Though, again, even that is predicated on actual OpenAI employees posting actual insider information about actual internal developments. Which I am not convinced is a thing that is actually happening.
I personally put a relatively high probability of this being a galaxy brained media psyop by OpenAI/Sam Altman.
Eliezer makes a very good point that confusion around people claiming AI advances/whistleblowing benefits OpenAI significantly, and Sam Altman has a history of making galaxy brained political plays (attempting to get Helen fired (and then winning), testifying to congress that it is good he has oversight via the board and he should not be full control of OpenAI and then replacing the board with underlings, etc).

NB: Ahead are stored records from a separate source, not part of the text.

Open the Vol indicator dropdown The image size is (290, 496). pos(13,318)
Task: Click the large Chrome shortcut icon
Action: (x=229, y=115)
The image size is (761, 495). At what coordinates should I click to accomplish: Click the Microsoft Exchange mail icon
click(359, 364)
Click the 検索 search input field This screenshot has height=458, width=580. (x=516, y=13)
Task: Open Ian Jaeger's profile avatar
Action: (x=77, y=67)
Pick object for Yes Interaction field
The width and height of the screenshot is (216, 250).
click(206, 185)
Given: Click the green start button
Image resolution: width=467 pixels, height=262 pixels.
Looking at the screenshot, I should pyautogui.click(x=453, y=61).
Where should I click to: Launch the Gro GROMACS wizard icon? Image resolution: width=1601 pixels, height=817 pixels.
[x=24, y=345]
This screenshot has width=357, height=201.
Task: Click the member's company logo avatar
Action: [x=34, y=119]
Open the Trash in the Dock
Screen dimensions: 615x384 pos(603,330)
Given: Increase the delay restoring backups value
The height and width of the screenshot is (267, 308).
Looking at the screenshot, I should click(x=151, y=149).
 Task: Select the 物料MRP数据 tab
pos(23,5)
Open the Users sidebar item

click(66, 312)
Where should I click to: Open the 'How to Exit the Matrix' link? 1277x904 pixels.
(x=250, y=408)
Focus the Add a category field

Sam is very smart and politically capable. This feels in character.
It all started from Sam’s six words story. So it looks like as organized hype.
Thanks for doing this so I didn’t have to! Hell is other people—on social media. And it’s an immense time-sink.
Zvi is the man for saving the rest of us vast amounts of time and sanity.
I’d guess the psyop spun out of control with a couple of opportunistic posters pretending they had inside information, and that’s why Sam had to say lower your expectations 100x. I’m sure he wants hype, but he doesn’t want high expectations that are very quickly falsified. That would lead to some very negative stories about OpenAI’s prospects, even if they’re equally silly they’d harm investment hype.
There’s a possibility that this was a clown attack on OpenAI instead...
Thanks for the sleuthing.
The thing is—last time I heard about OpenAI rumors it was Strawberry.
The unfortunate fact of life is that too many times OpenAI shipping has surpassed all but the wildest speculations.
That was part of my reasoning as well, why I thought it might be worth engaging with!
But I don’t think this is the same case. Strawberry/Q* was being leaked-about from more reputable sources, and it was concurrent with dramatic events (the coup) that were definitely happening.
In this case, all evidence we have is these 2-3 accounts shitposting.
Thanks.
Well 2-3 shitposters and one gwern.
Who would be so foolish to short gwern? Gwern the farsighted, gwern the prophet, gwern for whom entropy is nought, gwern augurious augustus
I feel like for the same reasons, this shortform is kind of an engaging waste of my time. One reason I read LessWrong is to avoid twitter garbage.
Valid, I was split on whether it’s worth posting vs. it’d be just me taking my part in spreading this nonsense. But it’d seemed to me that a lot of people, including LW regulars, might’ve been fooled, so I erred on the side of posting.
I dont think any of that invalidates that Gwern is a usual, usually right.
As I’d said, I think he’s right about the o-series’ theoretic potential. I don’t think there is, as of yet, any actual indication that this potential has already been harnessed, and therefore that it works as well as the theory predicts. (And of course, the o-series scaling quickly at math is probably not even an omnicide threat. There’s an argument for why it might be – that the performance boost will transfer to arbitrary domains – but that doesn’t seem to be happening. I guess we’ll see once o3 is public.)
I think super human AI is inherently very easy. I can’t comment on the reliability of those accounts. But the technical claims seem plausible.